Honestly, I am challenged with this exact thing on a daily basis.

Last week I implemented a new system for my self-management at work called the “My Post-it Note System”. Someone else probably invented it and I’ve probably just heard it from some training seminar or training CD and copied it. If I didn’t then I’m copy-writing it! The fact is it has now worked 3 working days in a row.

Each day I have a new post-it note which contains approx. 4-5 key goals to achieve for the day. These are usually large tasks which involve prospect/list/negotiate/sell. Our lives are filled with priorities and often we get so overwhelmed that we don’t know where to start. Of course, reality is that we usually end up doing double of triple the amount of things on the list, but the sense of achievement is way beyond the feeling you get when you get through 4 tasks on your 25 point “To-Do-List”. You are forced to keep the main thing the main thing and analyse what is really important for you to be doing. It comes alongside the whole 80/20 rule.

Maybe after reading Rick’s email below you’ll grab yourself a post-it note and start refining your To-Do-List”.

Choosing a simpler life – by Rick Warren –
Saturday, July 24, 2010
 

 . . . a time to embrace and a time to refrain. Ecclesiastes 3:5 (NIV)

“You are the only one who can assume responsibility for your time and clarify what’s really important to you. “

You’d think that living in Southern California means I’m surrounded by people who live a laid-back lifestyle. The truth is just the opposite: Most of the people I know are trying to cram more and more into each day.

For instance, a couple of years ago, I was with a group of friends driving down the interstate. At one point, I looked around and realized most of us were engaged in some activity other than talking to each other. Two people were on their cell phones; another was working on his BlackBerry; and a fourth was focused on his laptop computer.

As a joke, I declared I felt left out. I called the driver, who was sitting right next to me, and we chatted together on our cell phones for a few minutes! The point of our traveling together in the van was so we could grab time to talk face-to-face!
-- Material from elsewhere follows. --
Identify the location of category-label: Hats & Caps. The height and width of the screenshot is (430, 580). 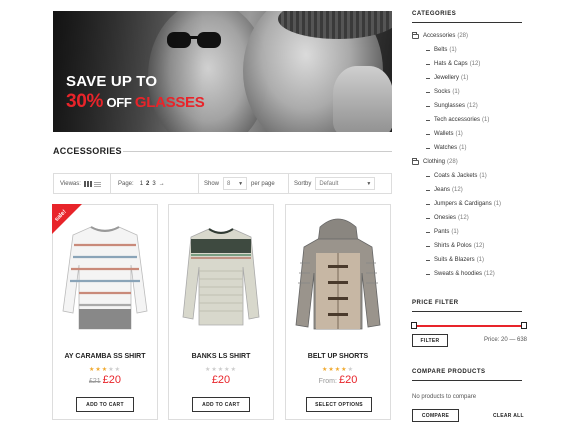
(451, 64).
Yet we felt pressed to get it all done.

That’s when I realized the truth – we couldn’t get it all done, and God never intended for us to make completing a to-do list the purpose of our lives.

The fact is, there are many things we think we must do that really are not worth doing. My point is this: You won’t simplify your life by getting an electronic organizer. You won’t even find it by convincing your neighbor, who makes Martha Stewart look like a sloth, to give you tips about coordinating your activities while still wearing a perfect dress and pearls like Beaver Cleaver’s mom.

Simplifying is really about choices – prioritizing what is important – and then sticking to those choices no matter how tempting it is to add more to your to-do list. In fact, take those tempting activities and put them on a list of things not to do.

You are the only one who can assume responsibility for your time and clarify what’s really important to you.

Now maybe you’re thinking, “But I have to take care of the kids,” or “I have to get this report done by Friday.” I’m not naïve about the pressures many people feel today, but it may be that those things – your children, your work – are the priorities you keep on your to-do list, and you move other things to the not-to-do list.